Zabel regte bei der Gelegenheit gleich mal an, dass in Zukunft die Fahrer bereits vorab in die Streckenplanung einbezogen werden sollten: „Es wäre gut, wenn sowohl Fahrer, die die Bergetappen im Grupetto fahren, als auch solche, die um die Gesamtwertung kämpfen, bei der Streckenplanung hinzugeholt werden. So kann man einen attraktiven Parcours für alle schaffen.“

Komplett ungelöst ist bisher das Problem der gesundheitlichen Risiken durch das Coronavirus. Beim Giro wurde der Kolumbianer Fernando Gaviria zum zweiten Mal positiv getestet. „Das ist ein ganz wichtiges Feld in der Sportmedizin. Momentan wissen wir noch zu wenig.
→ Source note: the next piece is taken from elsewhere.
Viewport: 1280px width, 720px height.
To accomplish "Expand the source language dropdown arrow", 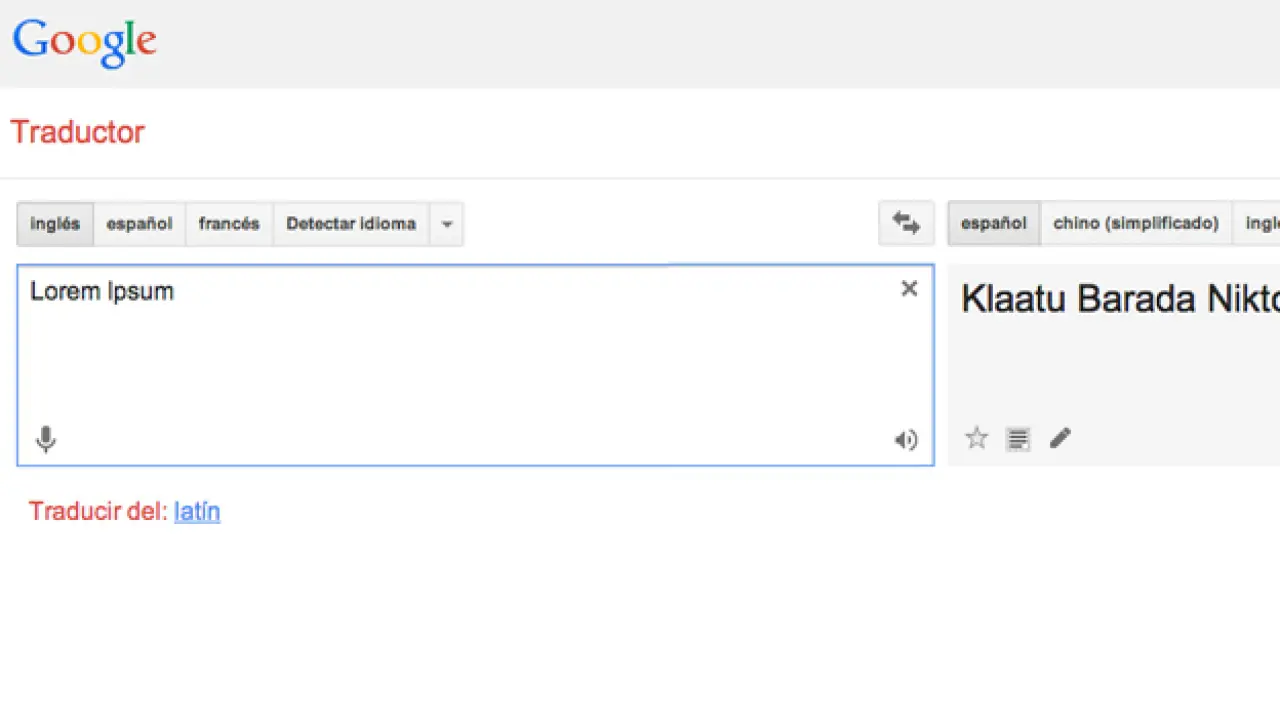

Es werden aber verschiedene Organsysteme untersucht, vor allem das Herz, weil Virusinfektionen ganz allgemein bei Sportlern Auswirkungen auf den Herzmuskel haben können“, sagte Christopher Edler, Teamarzt beim Team Bora hansgrohe. Ein anderes Forschungsthema ist laut Edler, welche Auswirkungen Covid-19 auf das zentrale Nervensystem haben könnte.

Bevor in der nächsten Saison erneut Athletinnen und Athleten durch Pandemie-Hotspots wie aktuell Mailand oder Nordspanien geschickt werden, sollten auch solche Risiken abgeklärt sein.